6.2 FY26 Performance vs FY26 Guidance
Revenue, margins In-line, capacity expansion on schedule
I think we are being actually a bit conservative when we’re seeing 30% revenue growth. We feel that this number should be easily overachieved
Revenue Growth: Over-achieved 30% growth as per guidance
EBITDA Margin: Guidance just met at the lower end of the 24-25% guidance range
FY26 added 950 beds operationally: New Delhi, Faridabad Sector-20 and Agra.
This is a very large expansion — around 59% increase over FY25 operational capacity of ~1,605 beds.
7. Valuation Analysis
7.1 Valuation Snapshot — Yatharth Hospital
Current Market Price= ₹790; Market Cap = ₹7,912 Cr
Fully-priced from an FY26 perspective — Yatharth’s valuation is ahead of current return ratios.
The stock is not expensive because growth is weak — growth is strong.
It is expensive because ROE is only ~10.4% and ROCE is only ~12–16%, while the stock trades at ~4.3x book and ~44x earnings.
For valuation comfort, the company must show that expansion converts into higher returns.

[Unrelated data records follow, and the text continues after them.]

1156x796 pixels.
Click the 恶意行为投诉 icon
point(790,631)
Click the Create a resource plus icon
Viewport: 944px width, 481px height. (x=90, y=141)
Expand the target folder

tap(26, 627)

The key trigger is not just revenue growth. The real trigger is: ROE moving toward 15%+ and ROCE moving toward 18–20% while maintaining 24–25% reported EBITDA margin.
Until then, the stock deserves a growth premium, but not a large margin of safety.
Reasonably priced from an FY27 perspective as full year impact of profitable Agra hospital is felt. – possibility of re-rating of multiples
Opportunity emerges beyond FY28 as addition of beds is completed and operations start stabilizing with integration of New Delhi (Model Town)/ Fairdabad hospital.
7.2 Opportunity at Current Valuation
The opportunity is in FY28/FY29 earnings catch-up if the 5,000-bed plan is executed on-time with efficiency.
Limited opportunity in FY26 valuation.
Doubling of capacity to approximately 5,000 beds within 3 years is not yet discounted
Management is targeting ~5,000 beds over the next 3 years, compared with current operational capacity of around 2,555 beds and announced capacity of ~3,255 beds could create a 3x opportunity in YATHARTH
2x beds +
improving APROB
improving occupancy
improving margins — as hospitals mature
improving payor mix with reduction of government schemes.
7.3 Risk at Current Valuation
Risks in execution towards 5,000 bed is the biggest risk
Margin of safety is limited at current valuations is limited.
Delays in expansion could lead to a negative reaction in the stock price
The new hospitals are promising, but not fully mature. Delay in break-even can hurt reported margins and market confidence.
70% of future beds may come through acquisitions. This leads to
Integration risk — acquired hospitals may not ramp as planned.
Capital allocation risk — paying too much for assets can depress ROCE.
Goodwill risk — goodwill has already increased meaningfully after acquisitions.
At high valuation, the market is assuming acquisitions will be disciplined and profitable.